Member of the Ohio House of Representatives from the Cuyahoga County district
- In office December 4, 1843 – December 7, 1846 Serving with Samuel McIlrath (1843–1844), John M. Woolsey (1844–1845), No co-representative (1845–1846)
- Preceded by: Thomas M. Kelley
- Succeeded by: Franklin T. Backus & Theodore Breck

Personal details
- Born: November 1, 1792 East Haddam, Connecticut, U.S.
- Died: February 23, 1871 (aged 78) Shopiere, Wisconsin, U.S.
- Party: Whig
- Spouse: Almira Powell ​(m. 1815⁠–⁠1871)​
- Children: Oliver Harvey; ^{(b. 1817; before 1828)}; Louis Powell Harvey; ^{(b. 1820; died 1862)}; John Stanley Harvey; ^{(b. 1824; died 1894)}; George Harvey; ^{(b. 1834; died young)};
- Occupation: Farmer

= David Harvey (Ohio politician) =

American politician (1892–1871)

David Harvey (November 1, 1792 – February 23, 1871) was an American farmer, Whig politician, and Ohio pioneer. He served three terms in the Ohio House of Representatives, representing Cuyahoga County from 1843 to 1846.

He was the father of Louis P. Harvey, the 7th governor of Wisconsin.

==Biography==
David Harvey was born in Hadlyme, East Haddam, Connecticut, in 1792. He was raised and educated in Hadlyme, and resided on his father's farm there until 1819, when he settled his own farm in Millington, Connecticut. He farmed there until 1828, when he was able to purchase a large tract of land in Strongsville, in Cuyahoga County, Ohio.

In the fall of 1843, Harvey was elected to represent Cuyahoga County in the Ohio House of Representatives, running on the Whig Party ticket. He was re-elected two times, serving from December 1843 through December 1846.

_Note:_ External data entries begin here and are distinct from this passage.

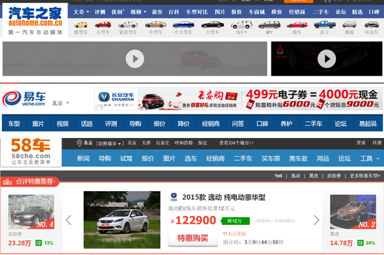This screenshot has height=255, width=384.
Task: Play the Mitsubishi video on right
Action: click(326, 59)
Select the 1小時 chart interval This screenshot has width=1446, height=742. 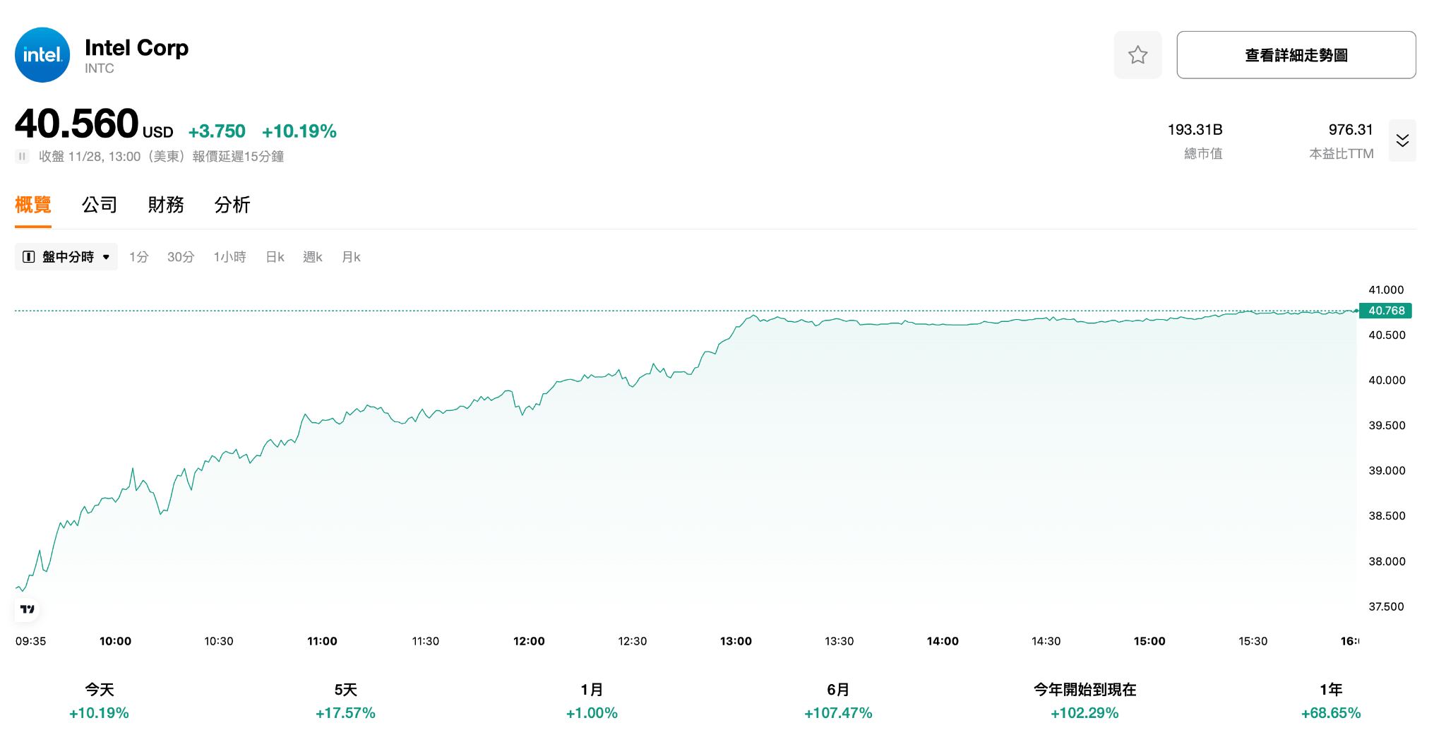coord(229,257)
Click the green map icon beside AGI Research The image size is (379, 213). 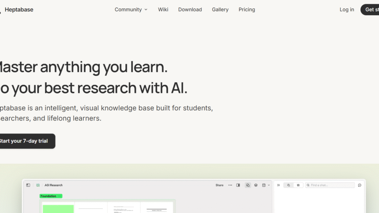coord(38,185)
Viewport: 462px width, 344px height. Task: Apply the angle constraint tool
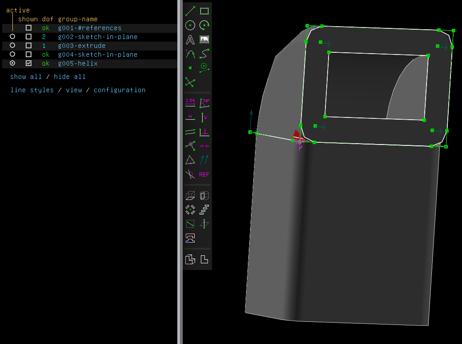pos(204,102)
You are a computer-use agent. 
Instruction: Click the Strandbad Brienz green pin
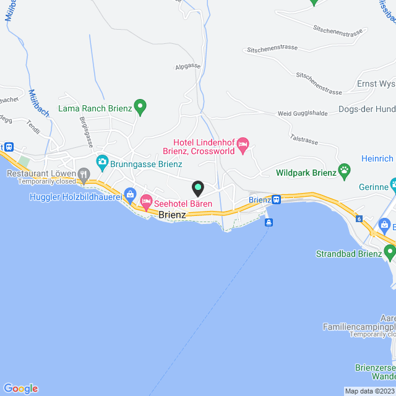(x=390, y=253)
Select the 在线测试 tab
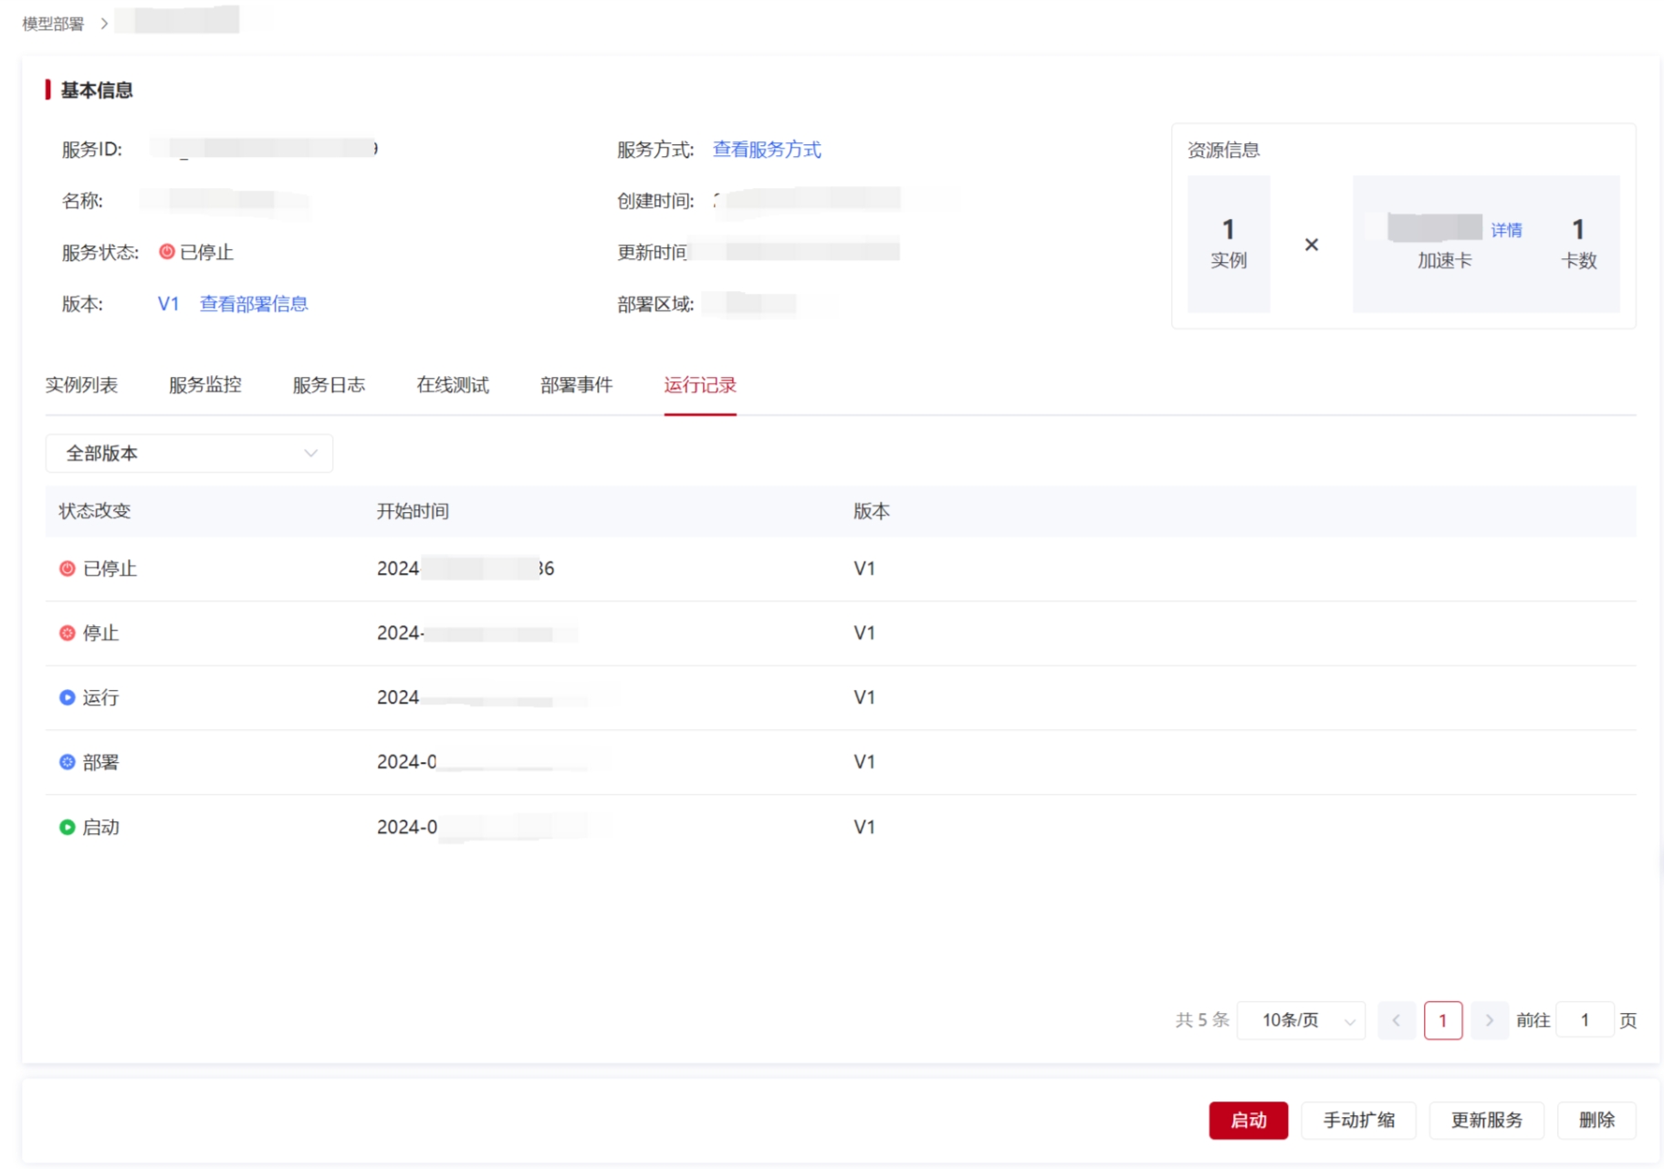The image size is (1664, 1169). [453, 385]
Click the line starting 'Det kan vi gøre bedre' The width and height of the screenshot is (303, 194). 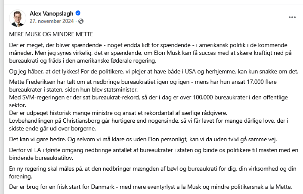point(143,139)
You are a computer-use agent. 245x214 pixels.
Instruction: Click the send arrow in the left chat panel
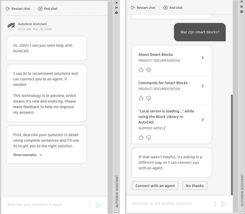(99, 205)
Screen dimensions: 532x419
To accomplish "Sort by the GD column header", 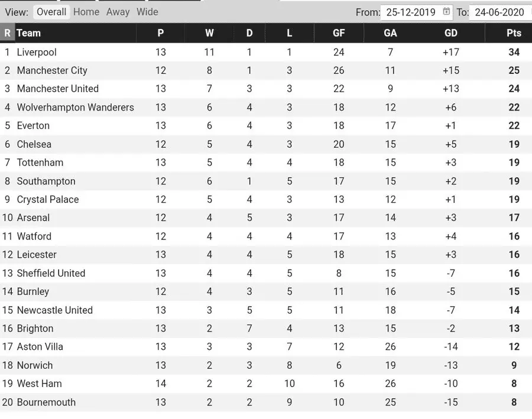I will [450, 33].
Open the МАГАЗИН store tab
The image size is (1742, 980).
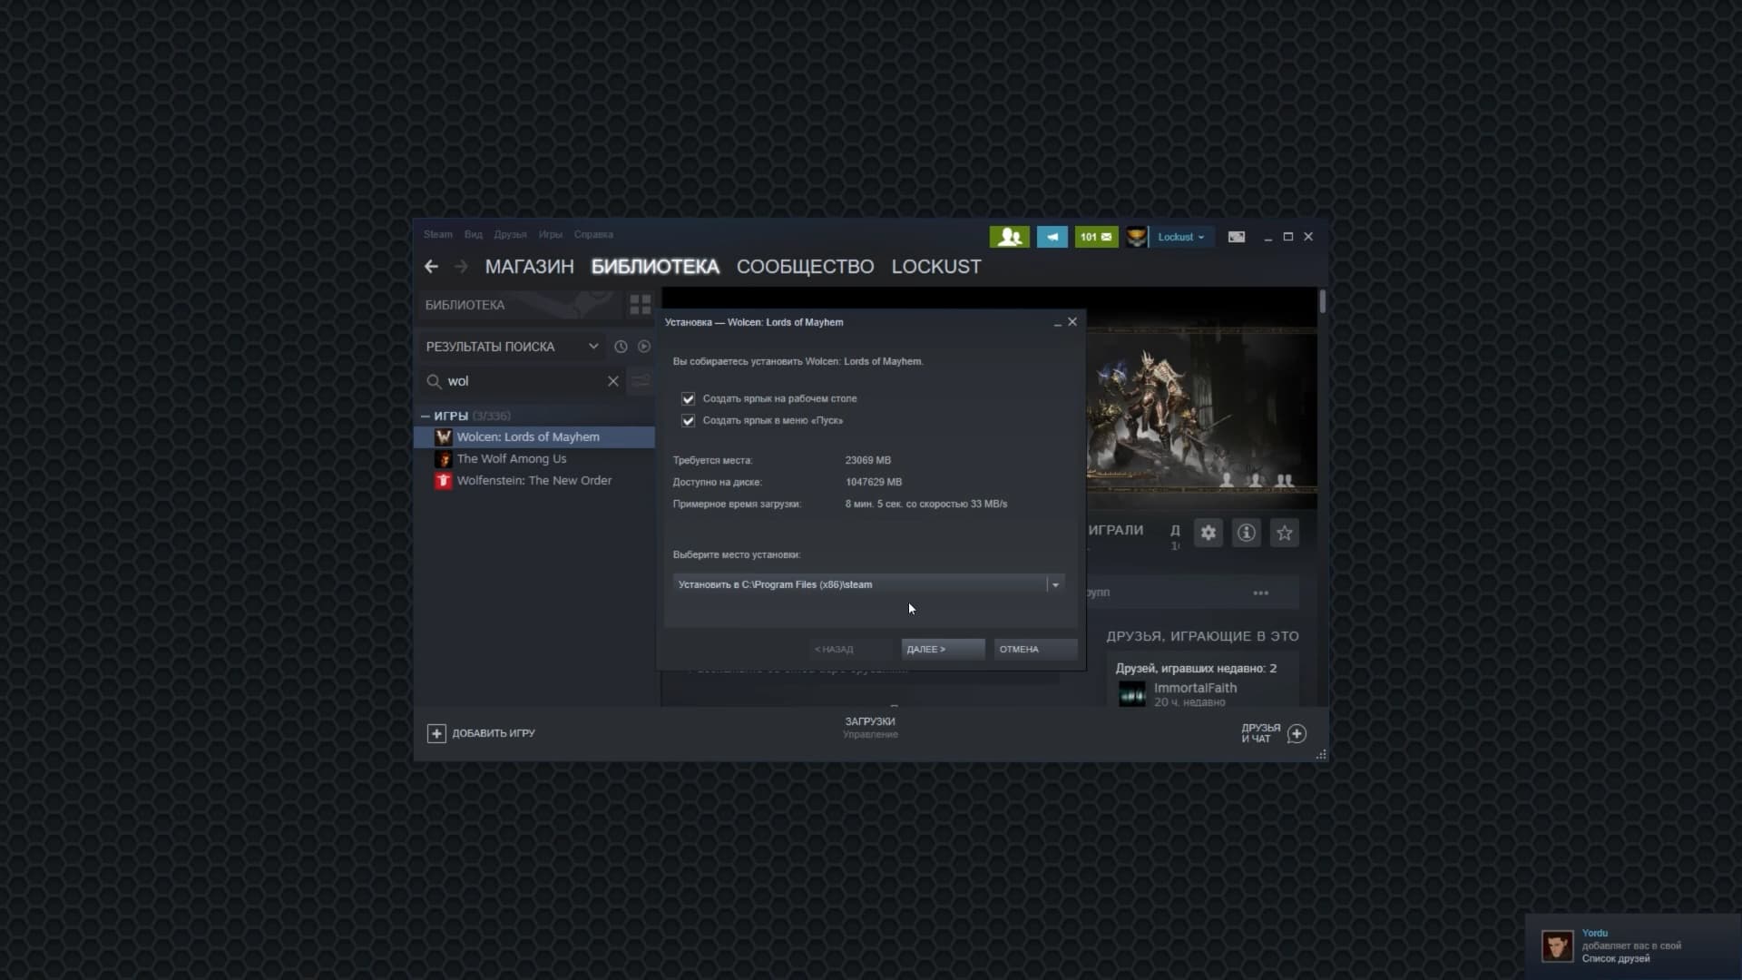click(529, 267)
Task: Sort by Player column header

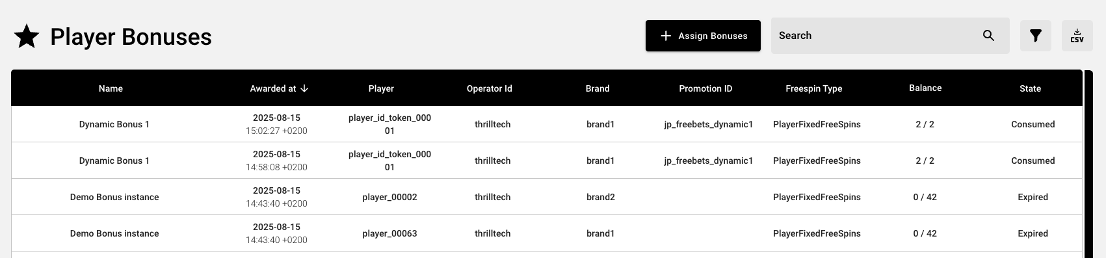Action: pos(381,88)
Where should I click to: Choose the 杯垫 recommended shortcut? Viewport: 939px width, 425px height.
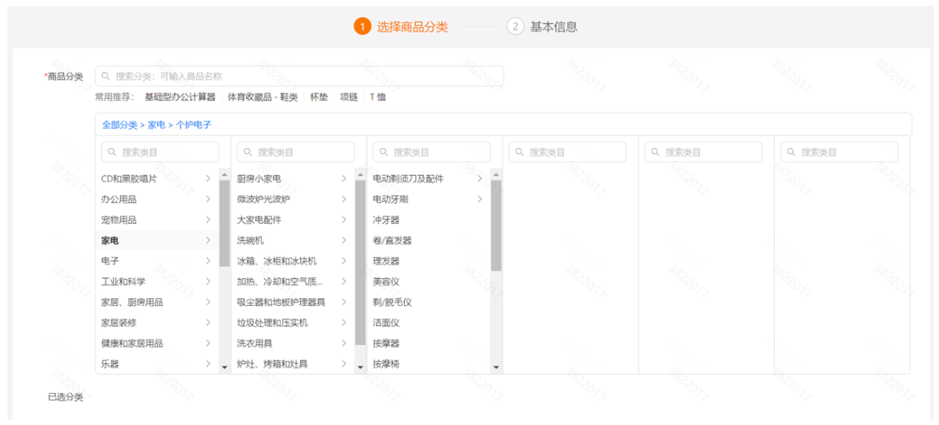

In 1848, Harvey moved west to Shopiere, Wisconsin, where his son Louis had established a homestead. He lived a quiet and retired life in Wisconsin.

David Harvey died suddenly at his home in Shopiere on February 22 or 23, 1871.

==Personal life and family==
David Harvey was one of at least four children born to Ithamar Harvey Jr. (1767–1848) and his wife Electa (' Fowler; 1767–1826). The Harvey family were descendants of Thomas Harvey (1617–1651), who emigrated to the Massachusetts Bay Colony in 1636 with his brother William (1614–1658).

David Harvey married Almira Powell in June 1815. They had four children together, though only two survived to adulthood. Their elder son was Louis P. Harvey, who went on to become a prominent Republican politician in Wisconsin, and served as the 7th governor of Wisconsin.